The parties have filed a joint stipulation of facts (ECF No. 92) identifying Entity A as L.R. Kimball and Associates, Entity B as EADS Group, and Entity C as L&M Excavating.

To prove that Defendant committed the crime of Federal Program Bribery, the Government must show: (1) that at the time alleged in the Indictment, Defendant was an agent of the Johnstown Redevelopment Authority; (2) that the Johnstown Redevelopment Authority received federal benefits in excess of $10,000 in a one-year period; (3) that Defendant solicited and accepted something of value from the Entities identified in the Indictment as Entities A, B, and C; (4) that the Defendant acted corruptly with the intent to be influenced or rewarded in connection with the business and transactions of Entity A, Entity B, and Entity C; and (5) that the value of the business and transactions to which the payment related was at least $5,000.

B. Applicable Rules of Evidence

Under Rule 402 of the Federal Rules of Evidence, relevant evidence is admissible unless the Constitution, a federal statute, the Federal Rules of Evidence, or rules prescribed by the Supreme Court provide otherwise. Fed. R. Evid. 402. Rule 401 provides that evidence is relevant if "(a) it has any tendency to make a fact more or less probable than it would be without the evidence; and (b) the fact is of consequence in determining the action." Fed.
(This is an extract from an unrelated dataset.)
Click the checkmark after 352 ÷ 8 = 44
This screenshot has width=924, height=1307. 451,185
R. Evid. 401. Although evidence must be relevant to be admissible, Rule 401 does not set a high standard for admissibility. Hurley v. Ail. City Police Dep't, 174 F. 3d 95, 109-10 (3d Cir. 1999) (citation omitted). The Third Circuit has explained:

Relevancy is not an inherent characteristic of any item of evidence but exists only as a relation between an item of evidence and a matter properly provable in the case. Because the rule makes evidence relevant if it has any tendency to prove a consequential fact, it follows that evidence is irrelevant only when it has no tendency to prove the fact.
Blancha v. Raymark Indus., 972 F. 2d 507, 514 (3d Cir. 1992) (emphasis in original) (citations and quotations omitted).
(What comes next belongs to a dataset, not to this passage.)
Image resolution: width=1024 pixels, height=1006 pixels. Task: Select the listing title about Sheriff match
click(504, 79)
Under Rule 403, even relevant evidence is inadmissible "if its probative value is substantially outweighed by a danger of one or more of the following: unfair prejudice, confusing the issues, misleading the jury, undue delay, wasting time, or needlessly presenting cumulative evidence." Fed. R. Evid. 403. Rule 403 mandates a balancing test, "requiring sensitivity on the part of the trial court to the subtleties of the particular situation." United States v. Vosburgh, 602 F. 3d 512, 537 (3d Cir. 2010). Relevant here, the advisory notes to Rule 403 state that "unfair prejudice" means an "undue tendency to suggest decision on an improper basis, commonly, though not necessarily, an emotional one." Fed. R. Evid. 403 advisory committee note; see Dollar v. Long Mfg., N.C., Inc., 561 F. 2d 613, 618 (5th Cir. 1977) ("Of course, 'unfair prejudice' as used in Rule 403 is not to be equated with testimony simply adverse to the opposing party. Virtually all evidence is prejudicial or it isn't material. The prejudice must be 'unfair.'").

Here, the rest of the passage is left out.